====== EXERCISE MATERIALS

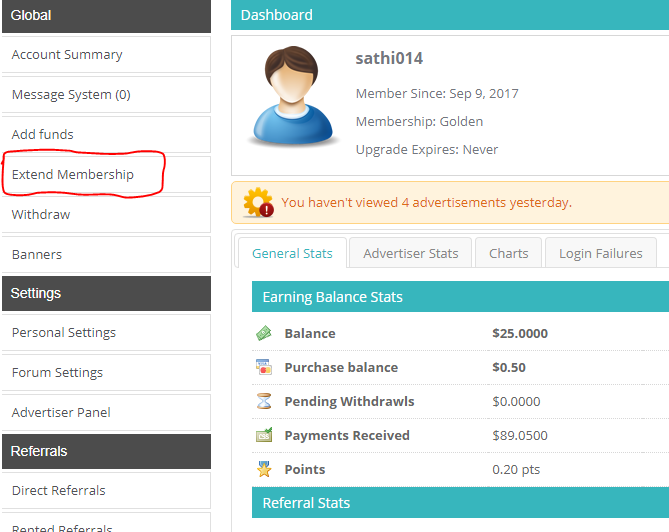Open Banners in sidebar
Viewport: 669px width, 532px height.
click(37, 255)
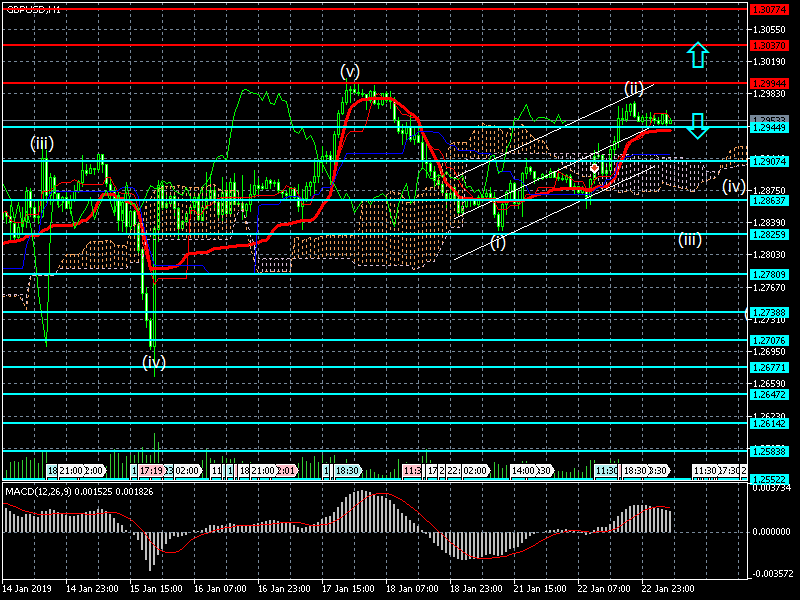Click the pink 17:19 event marker
The image size is (800, 600).
pos(152,470)
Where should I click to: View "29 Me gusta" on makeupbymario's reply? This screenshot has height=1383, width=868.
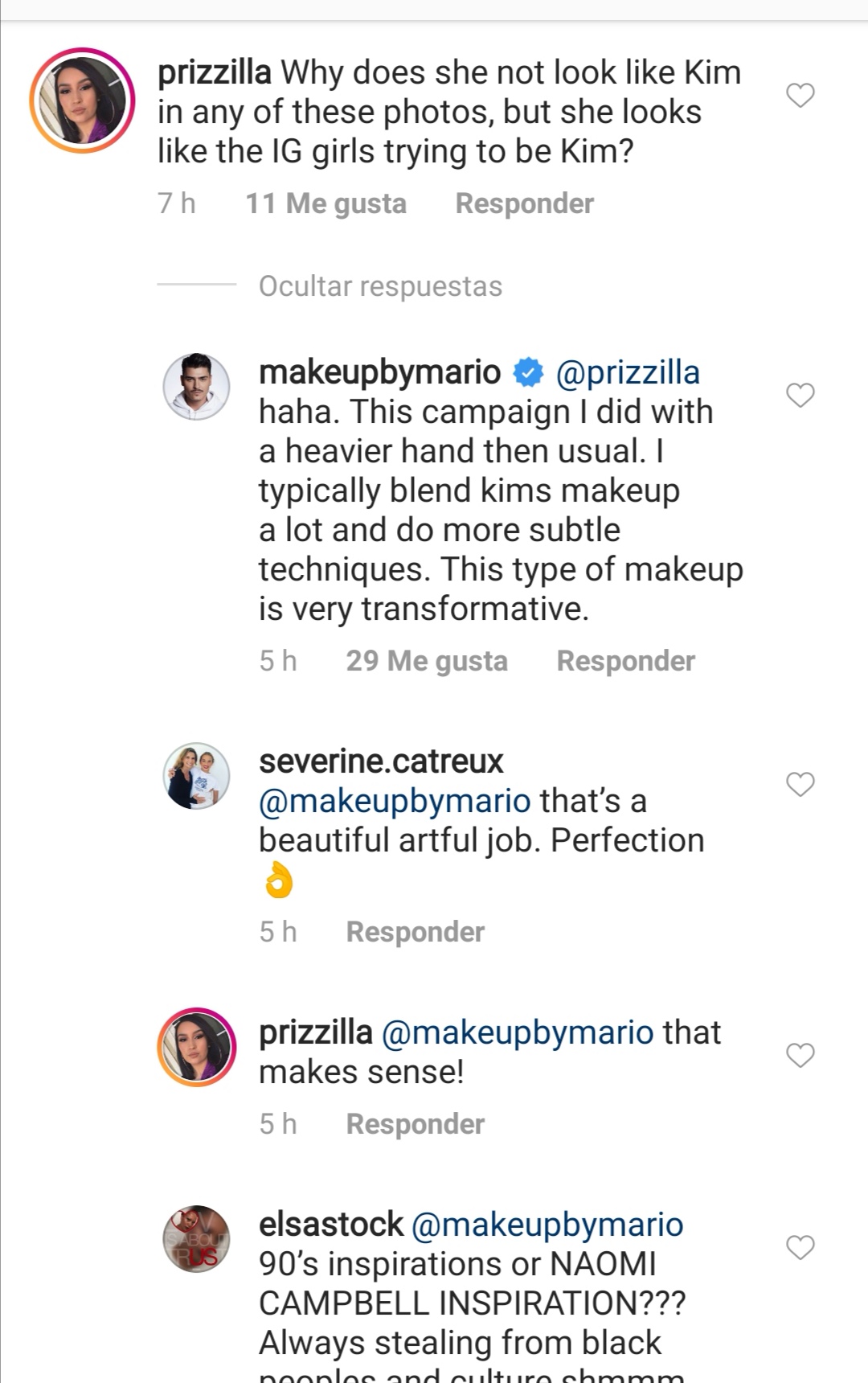pyautogui.click(x=427, y=661)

============

AIM OF THE TASK
Leave out the pictures and copy exactly the lines from the one with "Where should I" through the last line of the records above.

RESPONSE
Where should I click to: View "29 Me gusta" on makeupbymario's reply? This screenshot has height=1383, width=868.
pyautogui.click(x=427, y=661)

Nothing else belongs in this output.